Written instruction: Please render the listing as a numbered list, starting at the line that contains "This screenshot has height=437, width=330." and stopping after the line that contains "click(1296, 27)". Leave out any blank lines.

Materials provided:
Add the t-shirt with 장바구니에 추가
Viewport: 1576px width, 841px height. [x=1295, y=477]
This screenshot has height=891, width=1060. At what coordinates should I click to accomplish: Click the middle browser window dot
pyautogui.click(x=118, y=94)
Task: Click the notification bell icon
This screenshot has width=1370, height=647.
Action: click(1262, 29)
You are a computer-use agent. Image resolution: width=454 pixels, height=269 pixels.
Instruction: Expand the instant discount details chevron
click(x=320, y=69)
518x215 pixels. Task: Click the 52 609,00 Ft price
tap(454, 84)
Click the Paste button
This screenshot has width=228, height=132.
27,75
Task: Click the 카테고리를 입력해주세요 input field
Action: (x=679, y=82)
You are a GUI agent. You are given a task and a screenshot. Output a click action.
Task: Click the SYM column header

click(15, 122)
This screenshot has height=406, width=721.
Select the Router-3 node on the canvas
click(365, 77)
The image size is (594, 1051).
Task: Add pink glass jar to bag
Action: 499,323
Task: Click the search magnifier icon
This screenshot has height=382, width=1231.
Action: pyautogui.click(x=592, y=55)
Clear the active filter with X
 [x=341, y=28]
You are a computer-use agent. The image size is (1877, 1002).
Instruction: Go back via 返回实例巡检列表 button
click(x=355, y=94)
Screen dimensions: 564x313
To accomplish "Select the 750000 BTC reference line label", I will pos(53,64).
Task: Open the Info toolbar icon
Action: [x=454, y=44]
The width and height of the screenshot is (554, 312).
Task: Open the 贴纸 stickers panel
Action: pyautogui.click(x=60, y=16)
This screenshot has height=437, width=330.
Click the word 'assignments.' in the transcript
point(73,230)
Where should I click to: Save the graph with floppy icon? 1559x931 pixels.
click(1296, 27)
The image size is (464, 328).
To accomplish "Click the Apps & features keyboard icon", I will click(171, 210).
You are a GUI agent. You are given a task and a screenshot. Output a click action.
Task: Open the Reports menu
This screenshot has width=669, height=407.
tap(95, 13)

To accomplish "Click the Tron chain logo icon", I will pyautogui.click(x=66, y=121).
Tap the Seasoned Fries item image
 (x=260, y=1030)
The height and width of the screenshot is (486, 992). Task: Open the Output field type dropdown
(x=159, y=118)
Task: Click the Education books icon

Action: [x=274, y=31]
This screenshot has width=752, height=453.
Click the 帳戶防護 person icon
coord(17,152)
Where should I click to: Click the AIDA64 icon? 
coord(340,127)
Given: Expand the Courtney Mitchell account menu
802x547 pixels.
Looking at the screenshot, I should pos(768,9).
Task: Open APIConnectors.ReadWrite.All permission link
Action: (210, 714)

Correct output:
1. This screenshot has height=437, width=330.
2. Click the word 'assignments.' in the transcript
3. point(73,230)
4. Where should I click to: Save the graph with floppy icon? 1559x931 pixels.
5. click(1296, 27)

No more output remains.